Friday, November 21, 2014

Turkeys - Outdoor Hour Challenge

When we first moved here in 1995, there were no wild turkeys around our farm, down the road, or within five miles of us.

Slowly, as the years passed, the turkeys gradually spread and moved north and slowly west. About five or so years ago, we started noticing that the turkeys were getting closer to us.

By Winter 2013, there was a very large of turkeys that were spending lots of time at the farm next door in the wooded area next to cornfield. They would walk between that area, across the road and into another cornfield, and then continue their journey to their nightly roosting spot.

It has been a joy to see the wild turkeys - especially when they are in large flocks. Even if I don't see them, their tracks indicate that they are around and spending time in the neighborhood.

Wild turkeys
A small group of turkeys looking for food.
You can see the beard on some of the turkeys if you look closely.
Taken on February 5, 2013.

For this nature study, I had scheduled it to be done by November 21st.
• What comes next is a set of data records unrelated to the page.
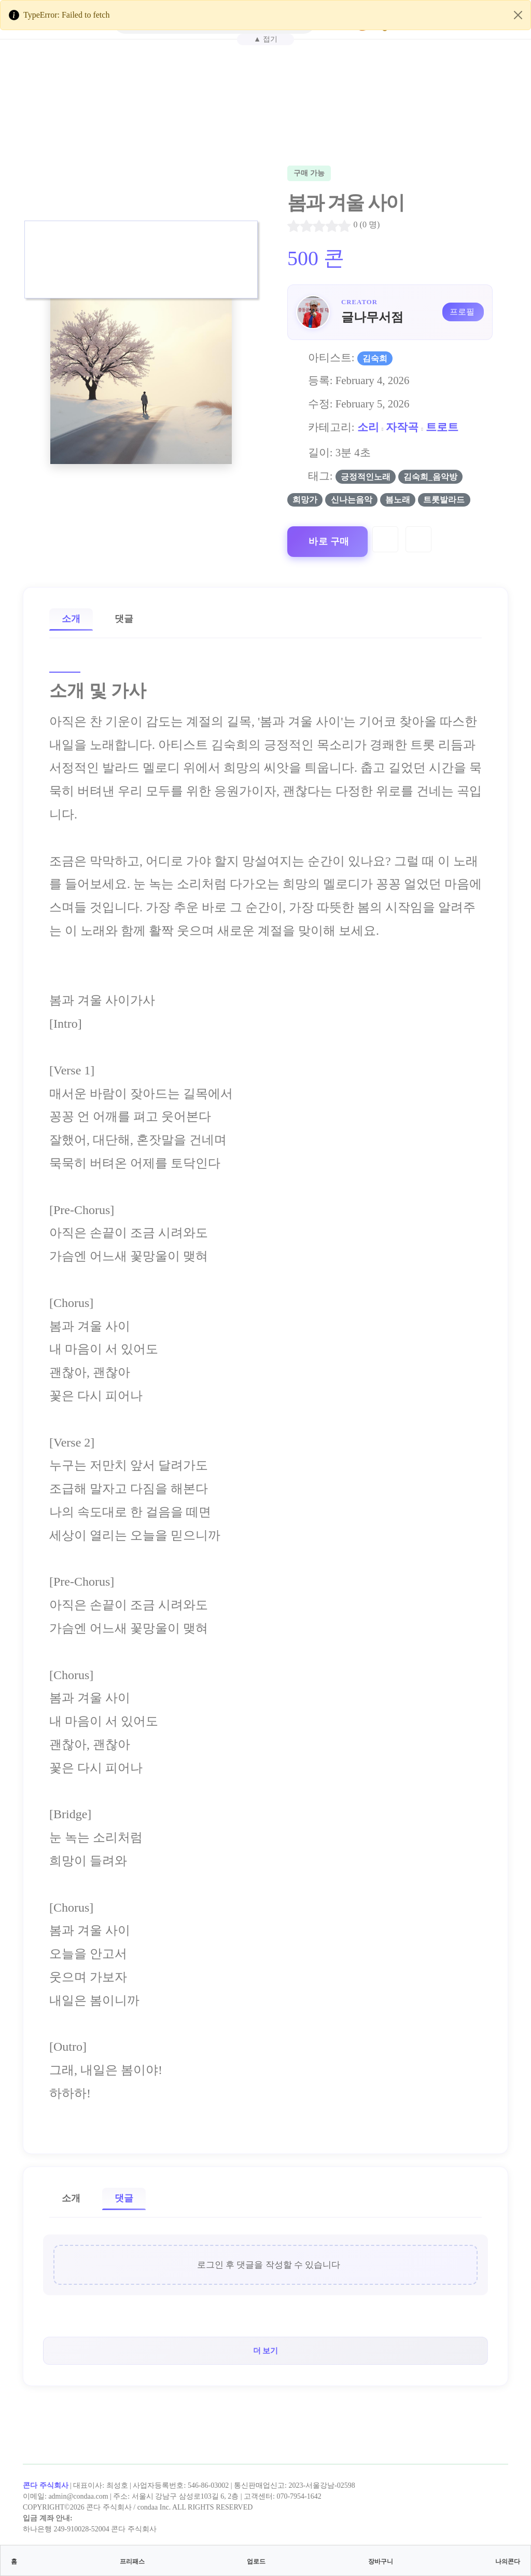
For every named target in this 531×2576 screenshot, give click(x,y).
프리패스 (132, 2561)
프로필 (462, 311)
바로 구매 (329, 541)
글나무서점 (372, 317)
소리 (368, 427)
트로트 (442, 427)
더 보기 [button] (265, 2350)
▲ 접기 (265, 39)
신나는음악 (351, 499)
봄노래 (397, 499)
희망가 (304, 499)
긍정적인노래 (365, 476)
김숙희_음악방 (430, 476)
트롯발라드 (444, 499)
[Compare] (418, 539)
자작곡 (402, 427)
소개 (71, 619)
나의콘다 (507, 2561)
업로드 (256, 2561)
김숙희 (374, 358)
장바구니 (380, 2561)
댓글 (124, 619)
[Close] (518, 15)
With preparing for the holidays, and music and theater performances that required lots of practicing at home and church we didn't do this nature study until December.
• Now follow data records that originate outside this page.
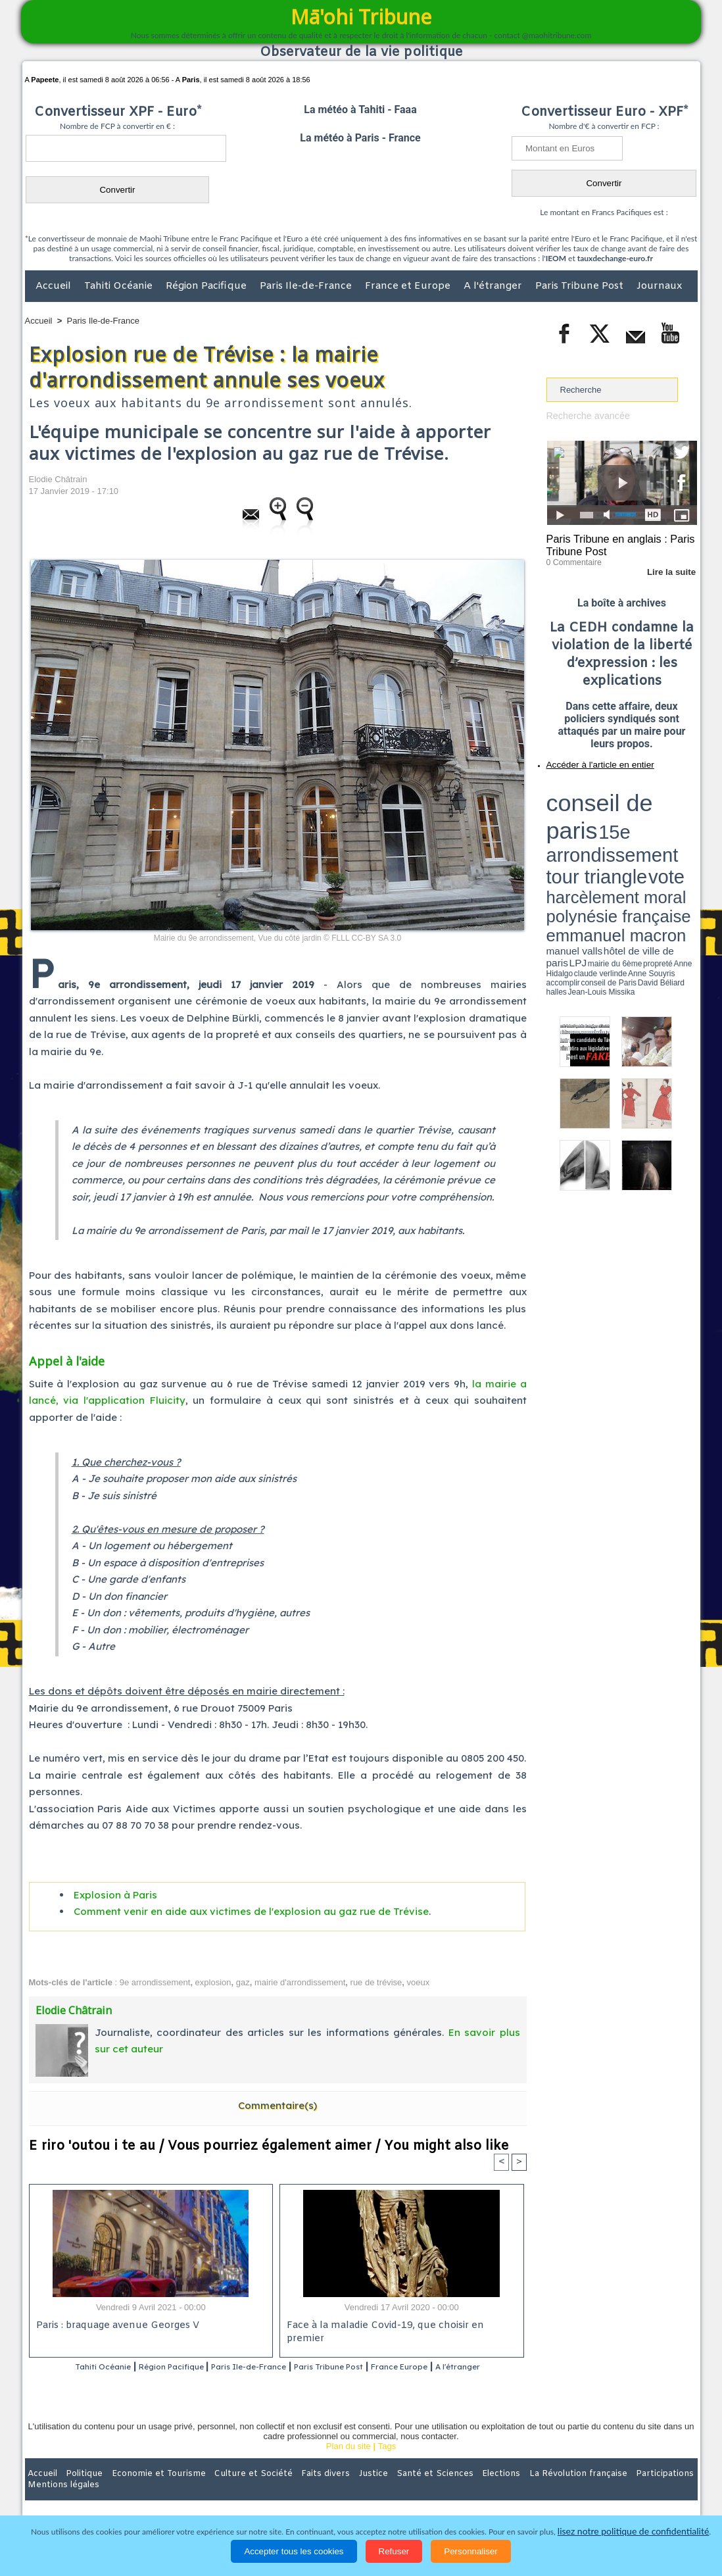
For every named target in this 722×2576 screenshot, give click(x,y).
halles (605, 835)
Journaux (659, 286)
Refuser (394, 2551)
Nonetheless, it was equally as interesting in December as it would have been a month prior.

First, we read about wild turkeys in The Handbook of Nature Study on pages 138-140. We learned:
=> The bronze breed most closely resembles our native wild turkey.
=> The feathers have a glittering bronze with greenish and purple iridescence, and each feather is tipped with a narrow jet band.
=> There is a tassel of black bristles called the beard which hangs limply downward when the birds are feeding; but when the male stiffens his muscles to strut, this beard is thrust proudly forth.
=> The heads of all are covered with a warty wrinkled skin, bluish white on the crown, grayish blue about the eyes, and the other parts are red.
=> Beneath the throat is a hanging fold called the wattle.
=> Above the beak is a fleshy pointed knob called the caruncle, which on the male is so prolonged that it hangs over and below the beak.
=> When the bird is angry, the carunculated parts swell and grow vivid in color, seeming to be gorged with blood.
=> The eyes are bright, dark hazel with a thin red line of iris.
=> The ear is just behind the eye and very tiny, yet is extremely efficient and can hear the smallest sounds.
=> The legs of the young turkeys are nearly black, fading to a brownish gray when mature.
=> The middle toe of the three front ones is nearly twice the length of the one on either side; the hide toe is the shortest of the four.
=> The spur is a very effective weapon.
=> The wings are large and powerful; and the turkey can fly well for such a large bird.
=> They roost high, choosing trees or the ridgepole of the barn.

Wild turkeys
The turkeys were all lined up in a row. 
There were both males and females in this flock
Taken on February 5, 2013.

I had to laugh at this description of a male turkey because it reminded me of the ones we had here: "The gobbler is the most vainglorious bird known to us; when he struts to show his flock of admiring hens how beautiful he is, he lowers his wings and spreads the stiff primary quills until their tips scrape the ground, lifting meanwhile into a semicircle fan his beautiful tail feathers; he protrudes his chest, and raises the iridescent plumage of his neck like a ruff to make a background against which he throws back his red, white, and blue decorated head."

Wild turkeys
Turkeys in a corn field.
This flock was walking towards its evening roosting spot.
At dusk and daybreak the turkeys could be seen roosting 
in the high branches of trees in a forested area.
Taken on February 5, 2013

The Handbook of Nature Study had even more facts that we found interesting:
=> Turkey hens usually begin to lay in April. She strays off a lone, seeking the most secluded spot she can find to lay the large, oval, brown-speckled eggs.
=> Incubation takes four weeks.
=> Turkey nestlings are rather large, with long, bare legs and scrawny, thin necks. They are very delicate during the first six weeks of their lives.

Wild Turkey - Audubon picture
Drawing by John Audubon.

After we read about turkeys, Sophia and Olivia both did an entry in their nature journals.

Olivia incorporated photographs that were in the newspaper's Outdoor section in November.

Sophia did her own drawing and included facts she found from various sources.

When we were done with the lesson about turkeys, I gave each of the girls a Running List of Mammals that is available on the Handbook of Nature Study website. It looks like a great way to keep track of the mammals that they see during the winter.